Właśnie w taką klatkę, zbudowaną z ambicji, pragnienia udowodnienia sobie oraz światu własnej wielkości, dała się schwytać Sara Adamczyk, bohaterka wciągającej powieści, doprawionej nutką erotyzmu. Opublikowana nakładem wydawnictwa Papierowy Motyl książka Sara autorstwa Anny Gwóźdź to wciągająca opowieść o grze, na reguły której nie wszyscy byli gotowi, a także o świecie bezwzględnych korporacji, gdzie człowiek jest wyłącznie trybikiem, wypracowującym zysk dla organizacji. Pozycja ta adresowana jest zarówno do tych osób, które planują wspinać się po szczeblach kariery w firmie o hierarchicznej strukturze, gdzie jedynym miernikiem przydatności pracownika jest wielkość generowanej przez niego sprzedaży, jak i do tych, które marzą o wielkiej karierze menedżerów, ale w drodze po awans zatracili gdzieś swoje wartości. Jest to też książka dla ludzi, którzy docenią interesującą książkę i nie zbulwersują się, odnajdując w niej subtelne nuty erotyzmu.
Sarę Adamczyk poznajemy w przełomowym dla niej momencie życia. Dwudziestoośmioletnia dyrektorka oddziału Family Banku w centrum Warszawy właśnie rozstała się ze swoim partnerem, który nie wytrzymał szaleńczego pędu kobiety do kariery, jej pragnienia bycia najlepszą i osiągania coraz większych dochodów. Noc po zerwaniu, spędzona w towarzystwie znajomych w jednym ze stołecznych klubów, omal nie kończy się dla naszej bohaterki tragicznie. Sara niemal cudem unika gwałtu, zaś cud ten przybiera postać mężczyzny - przystojnego Sebastiana Króla. Młoda pani dyrektor dostrzegła go już w lokalu, choć nigdy nie sądziła, że pozna go przy udziale niedoszłego gwałciciela. Sebastian ratuje ją z rąk oprawcy, a już następnego ranka zjawia się w jej mieszkaniu, nie mogąc zapomnieć jej twarzy. Tak zaczyna się niebezpieczna gra, której reguły są proste, choć bezwzględne. Sebastian bowiem okazuje się przełożonym Sary, nowym szefem regionu, który kategorycznie odżegnuje się od łączenia pracy i życia prywatnego.

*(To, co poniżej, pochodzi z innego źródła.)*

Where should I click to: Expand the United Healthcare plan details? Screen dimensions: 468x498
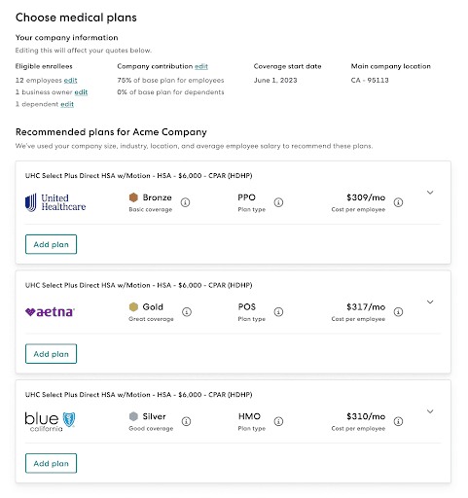click(x=430, y=193)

Nie chce jednak rezygnować z kobiety, dlatego wspólnie zgadzają się co do tego, że w pracy nikt się o ich znajomości nie powinien się dowiedzieć. W swoim towarzystwie spędzać mają wyłącznie weekendy, te zaś będą poświęcone wyłącznie obopólnym przyjemnościom – nie ma w nich miejsca na omawianie tematów związanych z bankiem.

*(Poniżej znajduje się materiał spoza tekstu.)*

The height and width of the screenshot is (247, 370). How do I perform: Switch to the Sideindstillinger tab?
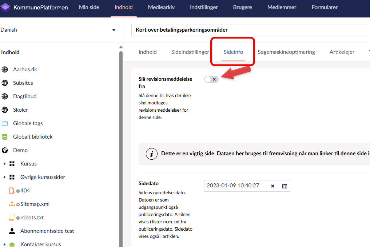tap(190, 52)
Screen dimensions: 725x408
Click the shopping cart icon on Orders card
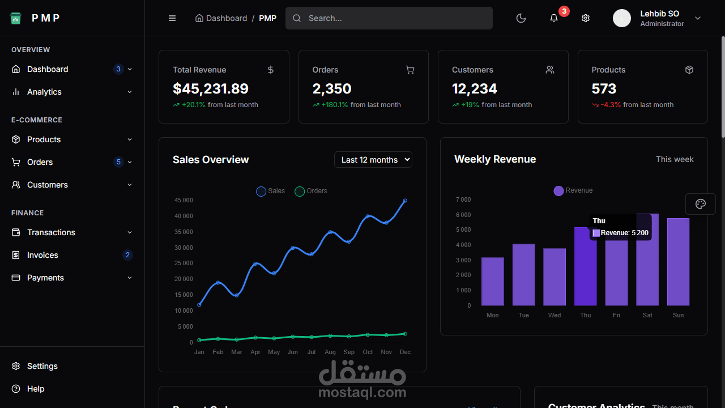[410, 70]
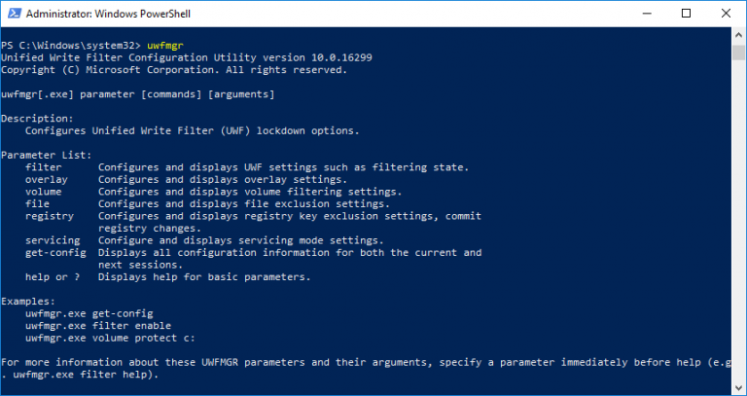Click the 'file' parameter name in the list
747x396 pixels.
(38, 203)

Początkowa euforia, satysfakcja płynąca ze wspaniałego seksu oraz wzajemne pożądanie rozwiązuje wszystkie problemy, zaś ustalone zasady, choć brutalne i mało romantyczne, wydają się nie przeszkadzać w kontynuowaniu znajomości. Z biegiem czasu okazuje się jednak, że Sara ma trudności z odnalezieniem się w takim układzie - tym bardziej, że Sebastian jako szef jest bezwzględny, nie ma żadnych skrupułów ani litości wobec pracowników, którzy nie realizują planów sprzedażowych. Kobieta nie może pogodzić się z faktem, iż zakochała się w mężczyźnie o dwóch twarzach, który z wytrawnego kochanka, zaskakującego ją romantyka, partnera czułego i delikatnego, potrafi przerodzić się w korporacyjną bestię, która dąży do wyznaczonego celu bez względu na poniesione koszty i ofiary.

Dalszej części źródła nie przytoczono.